Brain‐Derived Exosomal miR‐9‐5p Induces Ferroptosis in Traumatic Brain Injury‐Induced Acute Lung Injury by Targeting Scd1

ABSTRACT Aims This study aimed to explore the role and underlying mechanisms of brain‐derived exosomes in traumatic brain injury‐induced acute lung injury (TBI‐induced ALI), with a particular focus on the potential regulation of ferroptosis through miRNAs and Scd1. Methods To elucidate TBI‐induced ALI, we used a TBI mouse model. Exosomes were isolated from the brains of these mice and characterized using TEM and NTA. LC–MS analysis revealed an increase in the level of ferroptosis in the lung tissues of mice with TBI. Subsequent miRNA and mRNA sequencing revealed the upregulation of miR‐9‐5p and the downregulation of Scd1 in the pulmonary tissues of these mice. Ferroptosis was assessed by quantifying the levels of ROS, MDA, and Fe 2+ and the expression of proteins associated with ferroptosis. Results TBI led to the release of exosomes enriched with miR‐9‐5p, which targeted Scd1 in lung tissue, thereby promoting ferroptosis.

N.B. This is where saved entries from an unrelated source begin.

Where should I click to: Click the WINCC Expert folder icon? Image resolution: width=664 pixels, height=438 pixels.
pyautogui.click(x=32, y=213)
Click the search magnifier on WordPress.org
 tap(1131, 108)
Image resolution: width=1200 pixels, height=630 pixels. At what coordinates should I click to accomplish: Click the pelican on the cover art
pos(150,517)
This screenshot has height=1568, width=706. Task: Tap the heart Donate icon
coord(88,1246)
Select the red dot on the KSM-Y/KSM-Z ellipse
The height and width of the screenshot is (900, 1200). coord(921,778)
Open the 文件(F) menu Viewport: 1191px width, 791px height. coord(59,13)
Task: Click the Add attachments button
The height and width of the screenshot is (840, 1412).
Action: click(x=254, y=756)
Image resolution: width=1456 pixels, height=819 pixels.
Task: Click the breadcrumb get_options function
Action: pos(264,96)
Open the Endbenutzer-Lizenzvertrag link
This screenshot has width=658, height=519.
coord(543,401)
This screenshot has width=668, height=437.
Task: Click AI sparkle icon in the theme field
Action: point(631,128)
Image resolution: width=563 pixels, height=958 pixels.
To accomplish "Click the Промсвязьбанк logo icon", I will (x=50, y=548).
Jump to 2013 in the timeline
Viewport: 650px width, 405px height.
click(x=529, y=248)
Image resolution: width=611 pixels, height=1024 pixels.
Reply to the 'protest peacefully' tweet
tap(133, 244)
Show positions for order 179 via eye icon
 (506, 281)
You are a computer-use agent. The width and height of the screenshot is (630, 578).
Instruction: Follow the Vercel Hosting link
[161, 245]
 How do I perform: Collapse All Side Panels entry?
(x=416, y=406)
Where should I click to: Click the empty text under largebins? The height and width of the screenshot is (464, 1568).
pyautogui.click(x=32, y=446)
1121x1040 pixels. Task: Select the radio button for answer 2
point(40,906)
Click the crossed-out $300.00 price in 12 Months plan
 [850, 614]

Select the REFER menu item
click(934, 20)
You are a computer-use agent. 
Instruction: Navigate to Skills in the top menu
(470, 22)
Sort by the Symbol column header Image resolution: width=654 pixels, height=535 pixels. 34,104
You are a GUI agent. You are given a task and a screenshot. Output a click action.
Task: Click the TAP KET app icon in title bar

Treatment with antagomir 9‐5p reduced the level of ALI in TBI mice, indicating that exosomal miR‐9‐5p plays a significant role in TBI‐induced ALI. Conclusion This study revealed that brain‐derived exosomal miR‐9‐5p mediates ferroptosis in TBI‐induced ALI by targeting Scd1. These findings may provide new insights into the complex interplay between TBI and ALI and highlight the potential of miR‐9‐5p as a target for the development of novel therapeutic strategies.